Degraded

Automatos Primary Worker Offline

Dec 5, 2024 at 10:40am UTC

Affected services

Automatos - Arbitrum One

Automatos - Base

Automatos - Blast

Automatos - Boba Ethereum

Automatos - BSC

Automatos - Ethereum

Automatos - Filecoin

Automatos - Gravity

Automatos - Linea

Automatos - Lisk

Automatos - Manta Pacific

Automatos - Mantle

Automatos - Mode

Automatos - Moonbeam

Automatos - Optimism

Automatos - Polygon

Automatos - Polygon ZkEVM

Automatos - Rootstock

Automatos - Scroll

Automatos - Sei

Automatos - Taiko

Automatos - ZkSync Era

Resolved
Dec 8, 2024 at 5:43am UTC

Post Mortem: Automatos Primary Worker Offline

The primary worker node became unresponsive at about Dec 05 at 10:40am UTC.
Our team was notified at 11:08am UTC and responded immediately.
After a brief issue diagnosis, the primary worker was manually rebooted and came back online and fully functional at 11:17 UTC.

Our 3rd logging party service used for verbose debugging, BetterStack, went down briefly, resulting in network errors. We log network errors, but the amount of data being sent was more than BetterStack permits, resulting in an infinite cycle of errors. Eventually, the server ran out of memory as its network buffers grew, causing it to crash.

The backup workers took over at the cost of short delays in submitting transactions.

We dramatically reduced the verbosity of network error log reporting to prevent such issues.
We have suspended using BetterStack log reporting, until investigation to avoid and handle error 429s is concluded.

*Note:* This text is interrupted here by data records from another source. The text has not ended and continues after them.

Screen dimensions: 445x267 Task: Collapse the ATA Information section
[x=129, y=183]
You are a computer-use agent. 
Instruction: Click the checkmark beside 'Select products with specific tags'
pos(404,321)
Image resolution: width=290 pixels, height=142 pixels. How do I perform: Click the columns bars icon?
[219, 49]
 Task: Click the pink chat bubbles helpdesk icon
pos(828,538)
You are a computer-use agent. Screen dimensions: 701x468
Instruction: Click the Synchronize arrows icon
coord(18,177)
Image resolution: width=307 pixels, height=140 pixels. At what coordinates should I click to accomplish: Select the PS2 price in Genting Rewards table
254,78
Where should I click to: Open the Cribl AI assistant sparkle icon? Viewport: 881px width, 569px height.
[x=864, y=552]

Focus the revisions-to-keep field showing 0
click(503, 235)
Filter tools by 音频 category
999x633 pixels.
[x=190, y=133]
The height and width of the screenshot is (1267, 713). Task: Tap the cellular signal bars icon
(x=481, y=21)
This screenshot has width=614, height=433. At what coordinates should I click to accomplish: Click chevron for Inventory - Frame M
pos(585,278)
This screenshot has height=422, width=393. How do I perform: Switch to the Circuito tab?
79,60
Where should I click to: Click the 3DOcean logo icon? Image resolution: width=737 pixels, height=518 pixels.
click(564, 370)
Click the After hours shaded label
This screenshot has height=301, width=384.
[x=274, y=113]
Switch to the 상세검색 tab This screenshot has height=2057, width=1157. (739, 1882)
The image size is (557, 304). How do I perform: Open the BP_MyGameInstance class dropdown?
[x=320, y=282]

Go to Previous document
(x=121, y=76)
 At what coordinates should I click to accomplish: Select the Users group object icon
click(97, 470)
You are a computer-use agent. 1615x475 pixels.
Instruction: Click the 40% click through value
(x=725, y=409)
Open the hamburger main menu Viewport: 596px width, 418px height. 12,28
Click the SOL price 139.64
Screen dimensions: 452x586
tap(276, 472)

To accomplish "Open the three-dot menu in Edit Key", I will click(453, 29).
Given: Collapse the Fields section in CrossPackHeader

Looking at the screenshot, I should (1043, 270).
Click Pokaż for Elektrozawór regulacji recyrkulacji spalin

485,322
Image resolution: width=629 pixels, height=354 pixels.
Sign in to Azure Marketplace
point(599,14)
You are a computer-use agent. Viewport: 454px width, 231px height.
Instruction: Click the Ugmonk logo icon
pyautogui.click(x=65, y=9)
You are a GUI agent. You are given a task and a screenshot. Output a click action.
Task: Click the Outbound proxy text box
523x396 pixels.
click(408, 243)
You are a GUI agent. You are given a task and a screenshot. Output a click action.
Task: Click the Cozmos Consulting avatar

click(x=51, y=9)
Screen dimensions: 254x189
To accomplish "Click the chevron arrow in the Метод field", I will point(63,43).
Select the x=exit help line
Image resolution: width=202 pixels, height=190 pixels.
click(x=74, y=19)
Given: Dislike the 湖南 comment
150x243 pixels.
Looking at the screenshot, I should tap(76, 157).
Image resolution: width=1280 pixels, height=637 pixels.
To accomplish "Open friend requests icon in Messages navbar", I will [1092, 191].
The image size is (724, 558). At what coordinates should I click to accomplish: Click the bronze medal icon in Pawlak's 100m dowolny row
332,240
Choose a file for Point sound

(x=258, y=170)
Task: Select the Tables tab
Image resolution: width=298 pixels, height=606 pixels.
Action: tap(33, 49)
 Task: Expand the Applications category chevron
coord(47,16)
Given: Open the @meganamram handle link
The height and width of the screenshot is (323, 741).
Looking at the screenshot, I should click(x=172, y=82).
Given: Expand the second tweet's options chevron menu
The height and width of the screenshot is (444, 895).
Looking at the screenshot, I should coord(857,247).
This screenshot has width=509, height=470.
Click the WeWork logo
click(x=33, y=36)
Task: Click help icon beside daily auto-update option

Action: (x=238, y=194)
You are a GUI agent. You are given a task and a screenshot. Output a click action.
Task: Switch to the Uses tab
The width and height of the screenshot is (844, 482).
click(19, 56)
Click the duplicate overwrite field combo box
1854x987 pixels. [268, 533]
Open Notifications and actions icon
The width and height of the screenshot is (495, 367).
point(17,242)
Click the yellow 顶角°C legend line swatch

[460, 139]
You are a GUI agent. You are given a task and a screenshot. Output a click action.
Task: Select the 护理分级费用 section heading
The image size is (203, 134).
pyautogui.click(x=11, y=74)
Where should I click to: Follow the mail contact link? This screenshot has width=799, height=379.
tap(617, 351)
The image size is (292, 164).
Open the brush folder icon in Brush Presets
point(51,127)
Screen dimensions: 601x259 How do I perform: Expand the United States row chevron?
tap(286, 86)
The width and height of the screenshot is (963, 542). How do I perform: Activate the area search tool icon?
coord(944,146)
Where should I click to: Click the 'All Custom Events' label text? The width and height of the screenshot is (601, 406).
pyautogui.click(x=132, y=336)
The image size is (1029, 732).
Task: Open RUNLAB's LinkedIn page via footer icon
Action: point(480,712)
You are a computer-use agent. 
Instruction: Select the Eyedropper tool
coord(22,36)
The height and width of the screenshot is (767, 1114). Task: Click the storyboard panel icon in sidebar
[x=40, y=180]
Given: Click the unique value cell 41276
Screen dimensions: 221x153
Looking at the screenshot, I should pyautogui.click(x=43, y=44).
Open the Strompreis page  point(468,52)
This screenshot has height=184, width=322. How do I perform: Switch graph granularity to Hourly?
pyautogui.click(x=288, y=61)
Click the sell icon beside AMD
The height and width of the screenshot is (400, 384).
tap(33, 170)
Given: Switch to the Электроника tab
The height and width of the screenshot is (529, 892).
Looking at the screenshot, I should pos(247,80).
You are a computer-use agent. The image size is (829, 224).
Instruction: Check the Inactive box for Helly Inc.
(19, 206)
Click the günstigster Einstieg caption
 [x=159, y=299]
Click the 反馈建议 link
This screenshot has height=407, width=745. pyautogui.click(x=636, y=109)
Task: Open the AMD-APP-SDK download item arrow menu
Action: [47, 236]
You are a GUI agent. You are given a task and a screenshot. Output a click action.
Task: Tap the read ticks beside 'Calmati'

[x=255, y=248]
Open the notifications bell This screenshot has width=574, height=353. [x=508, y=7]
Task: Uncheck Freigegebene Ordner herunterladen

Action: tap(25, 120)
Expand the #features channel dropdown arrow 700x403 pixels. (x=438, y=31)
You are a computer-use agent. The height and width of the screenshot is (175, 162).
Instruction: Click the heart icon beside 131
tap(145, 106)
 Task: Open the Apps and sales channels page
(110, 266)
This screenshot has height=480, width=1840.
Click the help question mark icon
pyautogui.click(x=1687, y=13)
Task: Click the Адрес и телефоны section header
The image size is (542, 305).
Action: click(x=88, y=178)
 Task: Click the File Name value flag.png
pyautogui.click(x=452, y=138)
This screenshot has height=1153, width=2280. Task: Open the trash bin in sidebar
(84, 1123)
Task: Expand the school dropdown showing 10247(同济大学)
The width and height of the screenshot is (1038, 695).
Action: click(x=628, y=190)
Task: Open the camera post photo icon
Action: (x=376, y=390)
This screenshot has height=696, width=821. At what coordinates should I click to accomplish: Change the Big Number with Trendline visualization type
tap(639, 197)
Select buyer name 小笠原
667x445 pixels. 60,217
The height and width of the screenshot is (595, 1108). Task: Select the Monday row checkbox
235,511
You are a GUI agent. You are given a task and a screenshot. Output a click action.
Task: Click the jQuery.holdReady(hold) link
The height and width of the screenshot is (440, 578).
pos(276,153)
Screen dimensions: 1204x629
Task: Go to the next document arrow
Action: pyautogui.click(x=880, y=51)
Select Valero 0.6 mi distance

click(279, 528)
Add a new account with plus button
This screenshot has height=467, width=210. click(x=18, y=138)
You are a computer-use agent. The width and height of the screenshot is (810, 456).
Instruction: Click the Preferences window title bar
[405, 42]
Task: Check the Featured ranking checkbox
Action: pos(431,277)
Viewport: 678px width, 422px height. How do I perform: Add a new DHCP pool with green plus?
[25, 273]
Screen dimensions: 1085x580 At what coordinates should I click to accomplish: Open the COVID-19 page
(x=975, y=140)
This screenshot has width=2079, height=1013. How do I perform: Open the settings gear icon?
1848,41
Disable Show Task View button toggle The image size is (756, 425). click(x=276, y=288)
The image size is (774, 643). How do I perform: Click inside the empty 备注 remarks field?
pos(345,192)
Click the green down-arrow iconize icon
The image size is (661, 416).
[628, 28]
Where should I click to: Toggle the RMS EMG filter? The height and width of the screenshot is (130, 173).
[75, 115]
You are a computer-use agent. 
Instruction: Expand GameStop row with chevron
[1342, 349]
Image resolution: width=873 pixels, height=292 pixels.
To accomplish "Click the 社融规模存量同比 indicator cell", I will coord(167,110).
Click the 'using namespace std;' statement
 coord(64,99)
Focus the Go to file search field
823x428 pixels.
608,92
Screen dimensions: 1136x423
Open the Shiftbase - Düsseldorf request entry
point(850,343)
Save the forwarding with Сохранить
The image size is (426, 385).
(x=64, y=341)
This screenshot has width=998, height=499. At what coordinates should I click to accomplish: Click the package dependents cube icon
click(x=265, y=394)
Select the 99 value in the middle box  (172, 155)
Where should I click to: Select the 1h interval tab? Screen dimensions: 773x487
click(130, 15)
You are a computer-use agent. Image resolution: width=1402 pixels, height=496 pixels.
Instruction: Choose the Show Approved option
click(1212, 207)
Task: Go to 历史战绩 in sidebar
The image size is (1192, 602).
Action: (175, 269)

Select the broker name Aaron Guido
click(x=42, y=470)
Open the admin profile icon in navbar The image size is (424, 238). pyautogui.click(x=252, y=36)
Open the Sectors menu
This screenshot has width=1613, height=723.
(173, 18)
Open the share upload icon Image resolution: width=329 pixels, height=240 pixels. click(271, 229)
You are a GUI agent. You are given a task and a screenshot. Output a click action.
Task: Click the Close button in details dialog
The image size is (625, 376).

Note that our Datadog log system still records all vital information.
We created an alert for network throughput changes so that we can closely monitor irregularities, being alerted before downtime occurs.

Updated
Dec 5, 2024 at 11:17am UTC

The primary worker was manually rebooted and came back online.

Created
Dec 5, 2024 at 10:40am UTC

The primary Automatos worker node went offline.